China, VIVA - Pemerintah China mulai mengerem tren mobil serba layar sentuh. Melalui Kementerian Perindustrian dan Teknologi Informasi (MIIT), regulator setempat berencana mewajibkan kembali penggunaan tombol fisik untuk sejumlah fungsi penting di kendaraan baru mulai 1 Juli 2026.
Aturan ini merupakan revisi dari standar nasional terkait komponen kontrol dan indikator kendaraan. Intinya jelas yaitu fungsi-fungsi krusial tidak boleh sepenuhnya bergantung pada layar tengah. Pengemudi harus tetap bisa mengoperasikan fitur penting tanpa harus melihat layar, demi mengurangi distraksi saat berkendara.
Seperti dilansir VIVA Otomotif dari Carnewschina, Senin 16 Februari 2026, dalam beberapa tahun terakhir, mobil listrik dan kendaraan energi baru (NEV) di China identik dengan desain kabin minimalis. Tombol fisik makin jarang ditemui karena hampir semua pengaturan dipusatkan di layar sentuh besar. Bahkan, beberapa model juga menambahkan layar khusus penumpang depan. Pendekatan ini banyak digunakan oleh merek seperti BYD, Nio hingga Tesla.

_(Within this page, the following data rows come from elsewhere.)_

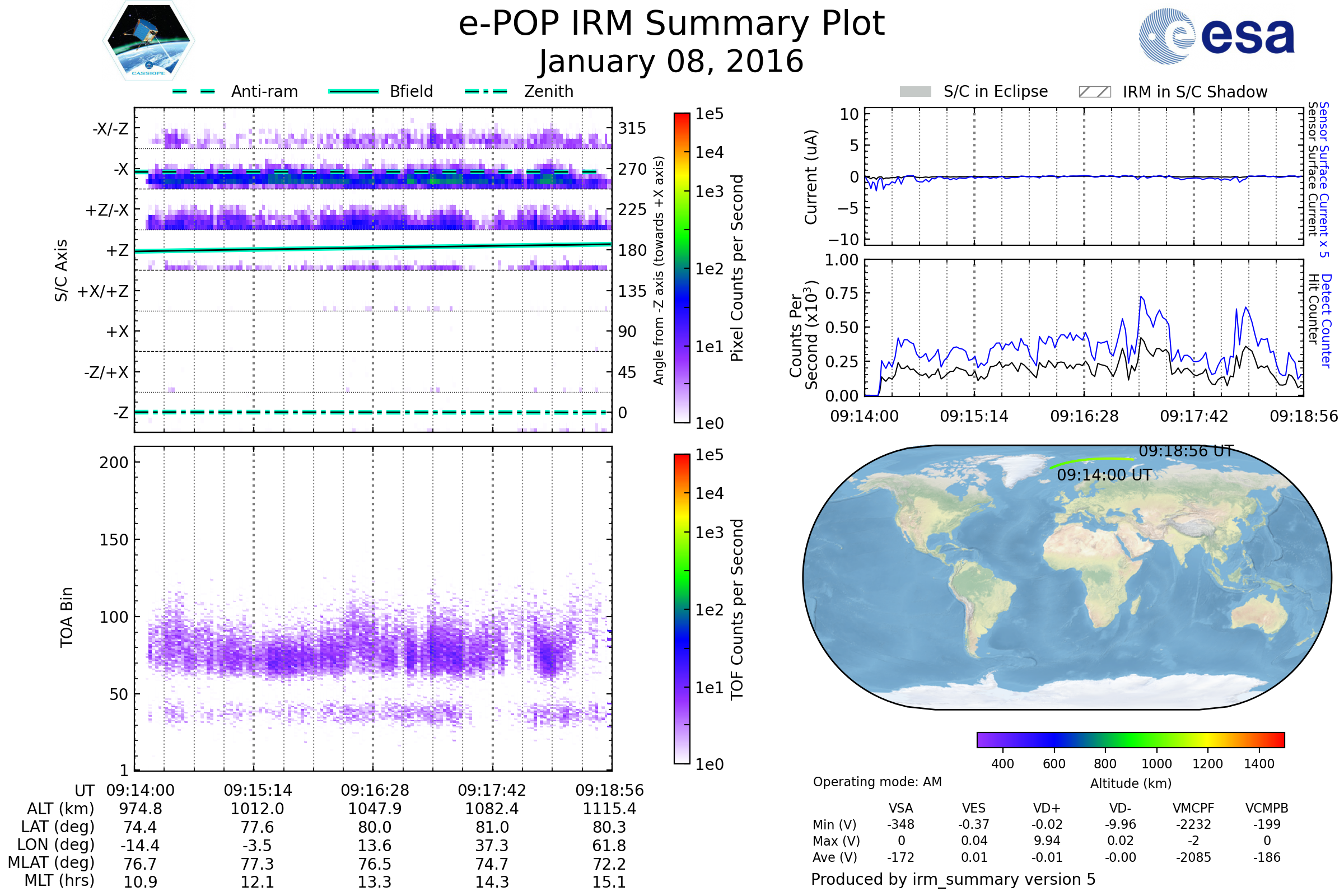Click the TOF Counts per Second colorbar
This screenshot has height=896, width=1344.
[x=682, y=609]
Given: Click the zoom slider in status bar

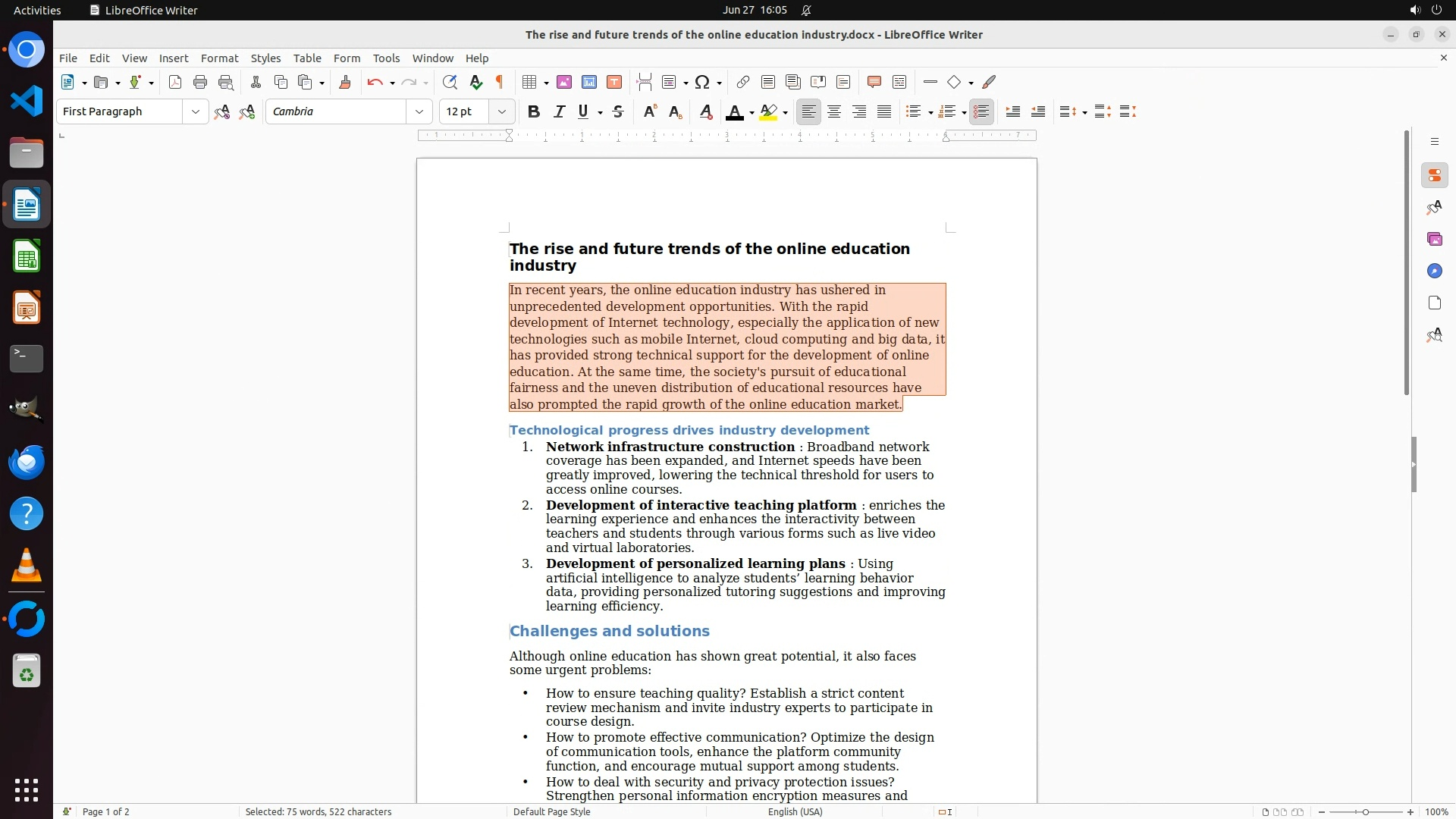Looking at the screenshot, I should point(1365,811).
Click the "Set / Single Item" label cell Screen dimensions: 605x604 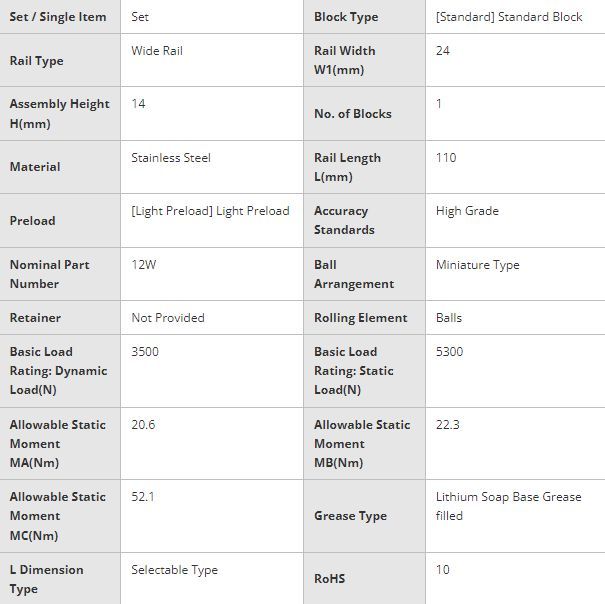58,17
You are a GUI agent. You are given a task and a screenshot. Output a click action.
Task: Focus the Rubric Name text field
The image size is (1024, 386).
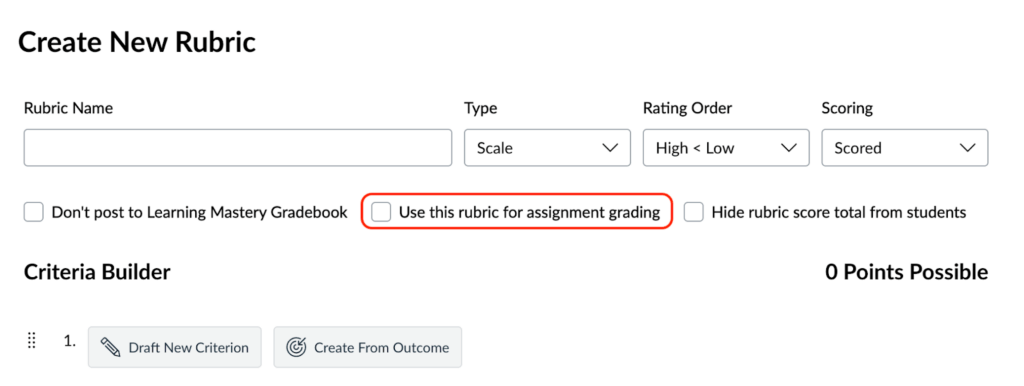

Namun, tren tersebut juga menuai kritik. Salah satu petinggi Geely sempat menyebut industri otomotif China terlalu ikut-ikutan dalam mengadopsi konsep kokpit full layar tanpa mempertimbangkan aspek ergonomi.
Lewat revisi aturan ini, pemerintah China mewajibkan beberapa fungsi tetap memiliki kontrol fisik. Mulai dari lampu sein, lampu hazard, dan klakson, hingga perpindahan gigi P, R, N, dan D yang nantinya tidak boleh hanya dioperasikan lewat layar sentuh. Selain itu, tombol untuk mengaktifkan sistem bantuan mengemudi (ADAS), wiper, defogger, power window, sistem panggilan darurat, serta sakelar pemutus daya kendaraan listrik juga harus tersedia dalam bentuk fisik.
Regulator juga mengatur detail teknisnya. Ukuran area tombol minimal 10 mm x 10 mm, posisinya harus tetap, bisa dioperasikan tanpa melihat, serta memberikan umpan balik taktil atau suara. Bahkan, fungsi dasar tersebut tetap harus bisa bekerja meski sistem utama kendaraan mengalami gangguan atau kehilangan daya.
Revisi standar ini sudah digodok sejak 2023 dan melibatkan berbagai pabrikan besar serta lembaga riset otomotif di China, termasuk China Automotive Technology and Research Center, FAW-Volkswagen, dan Great Wall Motor.